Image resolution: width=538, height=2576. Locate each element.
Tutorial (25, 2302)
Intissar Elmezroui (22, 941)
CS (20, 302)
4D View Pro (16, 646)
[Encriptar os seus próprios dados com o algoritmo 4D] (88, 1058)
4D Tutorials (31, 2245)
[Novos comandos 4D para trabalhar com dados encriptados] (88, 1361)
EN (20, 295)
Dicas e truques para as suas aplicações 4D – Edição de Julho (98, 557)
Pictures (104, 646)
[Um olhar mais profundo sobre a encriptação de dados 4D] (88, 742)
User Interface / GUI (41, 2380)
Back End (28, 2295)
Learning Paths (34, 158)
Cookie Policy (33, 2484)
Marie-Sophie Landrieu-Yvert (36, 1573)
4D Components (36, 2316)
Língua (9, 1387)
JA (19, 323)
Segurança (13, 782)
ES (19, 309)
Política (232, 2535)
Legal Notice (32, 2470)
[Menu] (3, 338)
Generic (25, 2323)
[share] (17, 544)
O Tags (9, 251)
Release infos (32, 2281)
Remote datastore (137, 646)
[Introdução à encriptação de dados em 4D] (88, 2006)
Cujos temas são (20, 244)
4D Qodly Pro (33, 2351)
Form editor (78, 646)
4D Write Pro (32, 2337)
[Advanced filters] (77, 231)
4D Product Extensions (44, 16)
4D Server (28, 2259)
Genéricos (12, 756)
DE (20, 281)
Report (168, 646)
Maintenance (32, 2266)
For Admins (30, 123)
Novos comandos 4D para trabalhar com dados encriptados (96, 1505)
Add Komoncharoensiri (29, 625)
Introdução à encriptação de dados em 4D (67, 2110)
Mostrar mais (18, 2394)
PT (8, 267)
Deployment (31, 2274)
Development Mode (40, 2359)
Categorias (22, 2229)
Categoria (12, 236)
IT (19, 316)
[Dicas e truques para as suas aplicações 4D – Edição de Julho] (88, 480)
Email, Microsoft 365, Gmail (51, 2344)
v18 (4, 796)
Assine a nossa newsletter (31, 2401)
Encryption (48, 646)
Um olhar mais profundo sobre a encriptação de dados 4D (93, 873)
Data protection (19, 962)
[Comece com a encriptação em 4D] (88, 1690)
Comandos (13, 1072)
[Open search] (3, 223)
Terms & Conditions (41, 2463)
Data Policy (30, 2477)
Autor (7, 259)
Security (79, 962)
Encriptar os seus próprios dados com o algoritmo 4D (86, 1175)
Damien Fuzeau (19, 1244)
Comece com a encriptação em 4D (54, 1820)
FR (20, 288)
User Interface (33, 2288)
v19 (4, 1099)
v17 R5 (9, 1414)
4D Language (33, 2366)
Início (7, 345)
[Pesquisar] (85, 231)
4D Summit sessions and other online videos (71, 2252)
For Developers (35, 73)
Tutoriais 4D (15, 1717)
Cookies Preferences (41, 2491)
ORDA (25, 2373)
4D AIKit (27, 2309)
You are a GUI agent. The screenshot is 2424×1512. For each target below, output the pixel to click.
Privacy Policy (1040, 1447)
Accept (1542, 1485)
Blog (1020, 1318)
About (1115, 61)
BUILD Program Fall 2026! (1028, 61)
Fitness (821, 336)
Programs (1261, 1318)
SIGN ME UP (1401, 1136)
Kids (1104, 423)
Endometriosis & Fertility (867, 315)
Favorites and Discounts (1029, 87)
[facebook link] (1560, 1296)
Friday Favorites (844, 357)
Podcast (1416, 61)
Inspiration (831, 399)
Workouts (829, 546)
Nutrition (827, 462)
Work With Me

What the task asks: Count every line of the material that holds "suas". Reply with the number alone.

Written solution: 2